- [RECORDS TO PROCESS]
■ ■ ■ ■ ■ ■ ■
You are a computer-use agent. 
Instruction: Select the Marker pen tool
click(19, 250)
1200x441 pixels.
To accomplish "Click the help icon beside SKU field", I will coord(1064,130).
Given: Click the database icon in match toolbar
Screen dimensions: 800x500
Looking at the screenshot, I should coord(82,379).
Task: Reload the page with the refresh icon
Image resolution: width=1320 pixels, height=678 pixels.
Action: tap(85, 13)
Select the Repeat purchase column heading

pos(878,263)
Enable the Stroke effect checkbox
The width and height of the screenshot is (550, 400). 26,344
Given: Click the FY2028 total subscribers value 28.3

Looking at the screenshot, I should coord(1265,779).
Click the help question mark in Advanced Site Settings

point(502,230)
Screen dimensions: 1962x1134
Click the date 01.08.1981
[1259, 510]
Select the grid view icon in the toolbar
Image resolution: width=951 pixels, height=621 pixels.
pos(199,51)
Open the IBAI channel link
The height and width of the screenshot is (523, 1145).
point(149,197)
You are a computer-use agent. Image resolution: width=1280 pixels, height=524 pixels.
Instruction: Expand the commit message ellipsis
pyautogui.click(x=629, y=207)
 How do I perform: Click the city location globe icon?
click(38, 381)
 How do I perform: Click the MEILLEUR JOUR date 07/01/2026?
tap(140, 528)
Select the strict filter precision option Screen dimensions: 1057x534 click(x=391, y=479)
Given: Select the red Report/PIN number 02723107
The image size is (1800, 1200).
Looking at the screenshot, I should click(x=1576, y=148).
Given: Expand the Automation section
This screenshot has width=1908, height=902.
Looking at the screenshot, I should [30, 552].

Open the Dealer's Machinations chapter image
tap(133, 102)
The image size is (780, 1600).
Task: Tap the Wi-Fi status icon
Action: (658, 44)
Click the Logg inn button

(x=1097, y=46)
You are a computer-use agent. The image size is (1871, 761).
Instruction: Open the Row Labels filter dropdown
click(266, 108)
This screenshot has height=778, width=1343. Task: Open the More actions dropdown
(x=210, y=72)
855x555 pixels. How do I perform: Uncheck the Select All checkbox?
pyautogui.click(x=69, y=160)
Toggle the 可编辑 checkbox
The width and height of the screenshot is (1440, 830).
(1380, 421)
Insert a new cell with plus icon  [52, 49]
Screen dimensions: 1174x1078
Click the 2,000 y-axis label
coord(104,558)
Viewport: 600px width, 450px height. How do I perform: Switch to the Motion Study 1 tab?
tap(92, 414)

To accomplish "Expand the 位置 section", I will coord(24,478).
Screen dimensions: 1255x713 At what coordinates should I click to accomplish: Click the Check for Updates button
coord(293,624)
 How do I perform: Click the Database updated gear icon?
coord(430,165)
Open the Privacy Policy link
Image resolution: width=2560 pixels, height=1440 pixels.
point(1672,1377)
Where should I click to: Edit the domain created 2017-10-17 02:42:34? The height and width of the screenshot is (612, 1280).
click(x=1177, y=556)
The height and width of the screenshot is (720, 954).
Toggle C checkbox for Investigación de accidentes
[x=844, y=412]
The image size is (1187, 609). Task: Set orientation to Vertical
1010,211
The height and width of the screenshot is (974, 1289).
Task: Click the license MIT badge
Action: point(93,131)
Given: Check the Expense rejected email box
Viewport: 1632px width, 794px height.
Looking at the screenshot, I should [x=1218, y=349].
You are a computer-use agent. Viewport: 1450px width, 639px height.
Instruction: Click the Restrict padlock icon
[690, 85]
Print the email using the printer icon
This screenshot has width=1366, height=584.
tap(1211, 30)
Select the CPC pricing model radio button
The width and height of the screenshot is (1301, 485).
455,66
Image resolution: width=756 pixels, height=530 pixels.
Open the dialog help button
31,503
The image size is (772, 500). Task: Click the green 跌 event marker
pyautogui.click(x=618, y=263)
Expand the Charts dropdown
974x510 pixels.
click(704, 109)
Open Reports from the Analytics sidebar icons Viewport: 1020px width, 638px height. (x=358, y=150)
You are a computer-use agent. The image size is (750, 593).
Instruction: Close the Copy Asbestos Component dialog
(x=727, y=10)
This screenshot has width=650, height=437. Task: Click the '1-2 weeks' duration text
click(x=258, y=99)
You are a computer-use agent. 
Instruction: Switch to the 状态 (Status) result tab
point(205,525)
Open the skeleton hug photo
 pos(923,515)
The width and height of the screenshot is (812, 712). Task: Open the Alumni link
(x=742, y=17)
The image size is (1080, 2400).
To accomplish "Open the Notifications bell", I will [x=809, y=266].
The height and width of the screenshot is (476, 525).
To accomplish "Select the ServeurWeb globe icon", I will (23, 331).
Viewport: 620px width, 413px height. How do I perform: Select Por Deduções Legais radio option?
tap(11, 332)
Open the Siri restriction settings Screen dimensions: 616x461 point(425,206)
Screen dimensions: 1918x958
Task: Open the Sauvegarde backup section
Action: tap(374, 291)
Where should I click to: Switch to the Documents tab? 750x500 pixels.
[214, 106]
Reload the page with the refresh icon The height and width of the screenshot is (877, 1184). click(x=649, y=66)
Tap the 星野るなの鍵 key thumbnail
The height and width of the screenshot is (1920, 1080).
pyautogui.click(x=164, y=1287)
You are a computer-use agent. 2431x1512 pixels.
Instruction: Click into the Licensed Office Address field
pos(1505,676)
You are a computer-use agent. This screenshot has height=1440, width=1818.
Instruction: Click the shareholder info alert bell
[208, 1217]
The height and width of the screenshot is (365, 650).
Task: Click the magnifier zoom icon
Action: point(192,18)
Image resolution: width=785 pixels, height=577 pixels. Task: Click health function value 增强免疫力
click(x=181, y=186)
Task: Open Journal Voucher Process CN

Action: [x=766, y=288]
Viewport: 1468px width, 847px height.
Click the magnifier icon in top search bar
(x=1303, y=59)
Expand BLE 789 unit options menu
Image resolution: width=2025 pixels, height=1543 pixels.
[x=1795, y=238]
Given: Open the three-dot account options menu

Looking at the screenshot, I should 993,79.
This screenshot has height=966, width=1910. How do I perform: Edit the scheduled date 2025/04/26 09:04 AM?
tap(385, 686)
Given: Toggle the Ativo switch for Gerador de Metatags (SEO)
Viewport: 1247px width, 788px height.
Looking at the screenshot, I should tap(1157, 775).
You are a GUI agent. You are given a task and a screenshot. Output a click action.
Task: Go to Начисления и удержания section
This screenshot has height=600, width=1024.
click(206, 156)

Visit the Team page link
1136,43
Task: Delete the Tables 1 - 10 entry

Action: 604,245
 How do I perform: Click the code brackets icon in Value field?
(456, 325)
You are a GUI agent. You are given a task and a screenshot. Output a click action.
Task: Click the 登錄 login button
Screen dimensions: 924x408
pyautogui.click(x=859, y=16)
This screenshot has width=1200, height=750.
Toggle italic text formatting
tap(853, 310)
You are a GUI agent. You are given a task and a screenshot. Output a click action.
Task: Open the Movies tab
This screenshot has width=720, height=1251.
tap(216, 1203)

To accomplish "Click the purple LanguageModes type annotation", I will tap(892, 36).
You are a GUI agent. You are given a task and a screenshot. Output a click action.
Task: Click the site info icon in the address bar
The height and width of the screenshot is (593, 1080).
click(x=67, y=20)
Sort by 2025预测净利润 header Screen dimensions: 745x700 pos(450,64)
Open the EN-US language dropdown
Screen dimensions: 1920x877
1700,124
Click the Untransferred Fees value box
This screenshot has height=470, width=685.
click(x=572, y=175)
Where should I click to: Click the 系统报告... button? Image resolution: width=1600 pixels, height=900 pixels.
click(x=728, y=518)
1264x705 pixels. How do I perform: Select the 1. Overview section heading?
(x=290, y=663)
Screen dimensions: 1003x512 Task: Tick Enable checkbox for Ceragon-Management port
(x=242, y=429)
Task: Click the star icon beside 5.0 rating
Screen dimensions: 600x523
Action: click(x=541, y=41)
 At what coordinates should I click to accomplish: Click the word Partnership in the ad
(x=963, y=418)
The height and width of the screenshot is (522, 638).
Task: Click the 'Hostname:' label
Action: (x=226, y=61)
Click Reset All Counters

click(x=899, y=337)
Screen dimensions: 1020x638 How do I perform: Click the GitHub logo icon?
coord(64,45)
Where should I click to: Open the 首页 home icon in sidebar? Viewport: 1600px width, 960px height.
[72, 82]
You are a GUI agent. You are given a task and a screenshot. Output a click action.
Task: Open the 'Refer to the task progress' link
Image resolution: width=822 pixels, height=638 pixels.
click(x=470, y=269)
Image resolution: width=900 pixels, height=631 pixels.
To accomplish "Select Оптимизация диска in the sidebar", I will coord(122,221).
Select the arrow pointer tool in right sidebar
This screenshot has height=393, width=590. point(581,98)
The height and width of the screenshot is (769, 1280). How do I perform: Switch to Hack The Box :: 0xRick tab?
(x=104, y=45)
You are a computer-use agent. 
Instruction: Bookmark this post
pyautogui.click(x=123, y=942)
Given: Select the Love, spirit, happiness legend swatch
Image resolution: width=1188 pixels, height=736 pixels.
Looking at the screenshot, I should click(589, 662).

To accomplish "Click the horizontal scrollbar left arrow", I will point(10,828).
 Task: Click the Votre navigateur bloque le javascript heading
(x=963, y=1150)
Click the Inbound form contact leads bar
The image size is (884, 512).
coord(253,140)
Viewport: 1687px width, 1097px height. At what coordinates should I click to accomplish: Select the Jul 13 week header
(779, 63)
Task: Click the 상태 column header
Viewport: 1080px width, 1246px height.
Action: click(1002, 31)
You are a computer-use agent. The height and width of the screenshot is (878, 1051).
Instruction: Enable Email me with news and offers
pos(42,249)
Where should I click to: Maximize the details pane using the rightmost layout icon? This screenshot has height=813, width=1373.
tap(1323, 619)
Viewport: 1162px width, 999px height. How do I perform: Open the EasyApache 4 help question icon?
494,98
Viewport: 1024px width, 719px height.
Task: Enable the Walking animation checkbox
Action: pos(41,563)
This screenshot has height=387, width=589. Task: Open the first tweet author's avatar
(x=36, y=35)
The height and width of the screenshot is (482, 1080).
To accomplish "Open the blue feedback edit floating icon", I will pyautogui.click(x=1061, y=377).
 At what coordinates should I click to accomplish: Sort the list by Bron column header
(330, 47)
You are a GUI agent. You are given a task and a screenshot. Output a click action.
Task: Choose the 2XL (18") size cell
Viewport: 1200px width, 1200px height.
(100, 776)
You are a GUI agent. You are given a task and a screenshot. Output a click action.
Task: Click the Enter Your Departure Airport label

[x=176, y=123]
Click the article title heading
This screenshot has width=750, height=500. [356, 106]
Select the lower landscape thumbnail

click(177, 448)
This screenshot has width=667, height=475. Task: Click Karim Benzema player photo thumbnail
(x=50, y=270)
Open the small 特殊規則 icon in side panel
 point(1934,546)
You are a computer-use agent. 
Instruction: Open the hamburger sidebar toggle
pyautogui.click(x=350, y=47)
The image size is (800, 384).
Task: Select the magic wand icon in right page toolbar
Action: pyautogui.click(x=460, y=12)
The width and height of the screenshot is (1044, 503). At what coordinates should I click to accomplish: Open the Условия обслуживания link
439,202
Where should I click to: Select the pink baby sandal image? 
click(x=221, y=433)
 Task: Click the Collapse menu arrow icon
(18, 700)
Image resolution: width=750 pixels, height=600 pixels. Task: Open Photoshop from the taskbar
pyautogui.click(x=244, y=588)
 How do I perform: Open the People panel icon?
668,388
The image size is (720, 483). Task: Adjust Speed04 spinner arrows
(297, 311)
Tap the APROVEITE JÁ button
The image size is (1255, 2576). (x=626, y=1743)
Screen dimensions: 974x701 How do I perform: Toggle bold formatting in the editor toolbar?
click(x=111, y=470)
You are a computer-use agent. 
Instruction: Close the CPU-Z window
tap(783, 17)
■ ■ ■ ■ ■ ■ ■
- [WHAT YOU SHOULD DO] Copy exactly the lines that run from the one with "Where should I click to: Select" to the last line of the material, including both.

- [RESULT]
Where should I click to: Select the pink baby sandal image? 
click(x=221, y=433)
 Task: Click the Collapse menu arrow icon
(18, 700)
Image resolution: width=750 pixels, height=600 pixels. Task: Open Photoshop from the taskbar
pyautogui.click(x=244, y=588)
 How do I perform: Open the People panel icon?
668,388
The image size is (720, 483). Task: Adjust Speed04 spinner arrows
(297, 311)
Tap the APROVEITE JÁ button
The image size is (1255, 2576). (x=626, y=1743)
Screen dimensions: 974x701 How do I perform: Toggle bold formatting in the editor toolbar?
click(x=111, y=470)
You are a computer-use agent. 
Instruction: Close the CPU-Z window
tap(783, 17)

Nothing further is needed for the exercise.